Challenging unhelpful thinking styles and beliefs, identify unhelpful belief, list other options, rate the strength of the belief, create a pie chart, reconsider and re-rate the belief

Let’s work through the stages:

  • Try to identify the automatic thought that you have around a challenging situation around food, such as “I feel guilty for eating that cake, I have no will power”. This thought may seem pretty strong and overpowering at the time.
  • List all the other options and thoughts that you could have -e.g. “I enjoyed that cake” “I ate slightly more than normal as I was hungry, and that’s okay” “Cake is a food and all foods are allowed in my diet” “Cake is a fun food and today was a time I chose to have fun” “One slice of cake will not harm me” or “it was nice to spend time with my friends over cake today”. Try to come up with as many alternatives as you can even if they seem silly at the time.
  • Assign a percentage value to these thoughts based on how influential they feel to you or how likely that are to be true.
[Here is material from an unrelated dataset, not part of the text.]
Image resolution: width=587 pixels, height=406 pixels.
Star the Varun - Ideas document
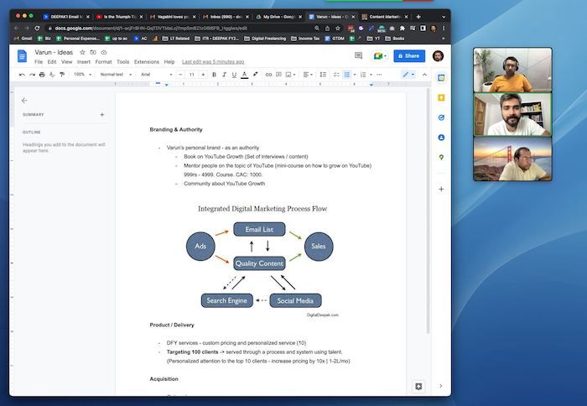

For example, if you were hungrier than usual before eating the cake, you might give it a higher percentage – remember to make make sure that they add up to 100% eg:
    • I ate more as I was hungry = 20%
    • It was nice to spend time with others = 30%
    • Cake is a food I’m allowed to enjoy and it will not harm me = 10%
    • I feel guilty over the cake = 40%
  • Using these percentages, create a pie chart. Do the proportions feel accurate now that you’ve seen them in real life?
  • Re-rate the strength of these beliefs after seeing them visually.

Hopefully seeing it drawn out will help you to rethink your thoughts, can you see how eating cake can bring some positives? Can you focus more on those thoughts?

Try the pie chart technique to identify the most likely scenario for your thoughts and behaviours to reduce the power that challenge automatic unhelpful beliefs may have. The more you use this technique, the more you will be able to override unhelpful automatic thoughts.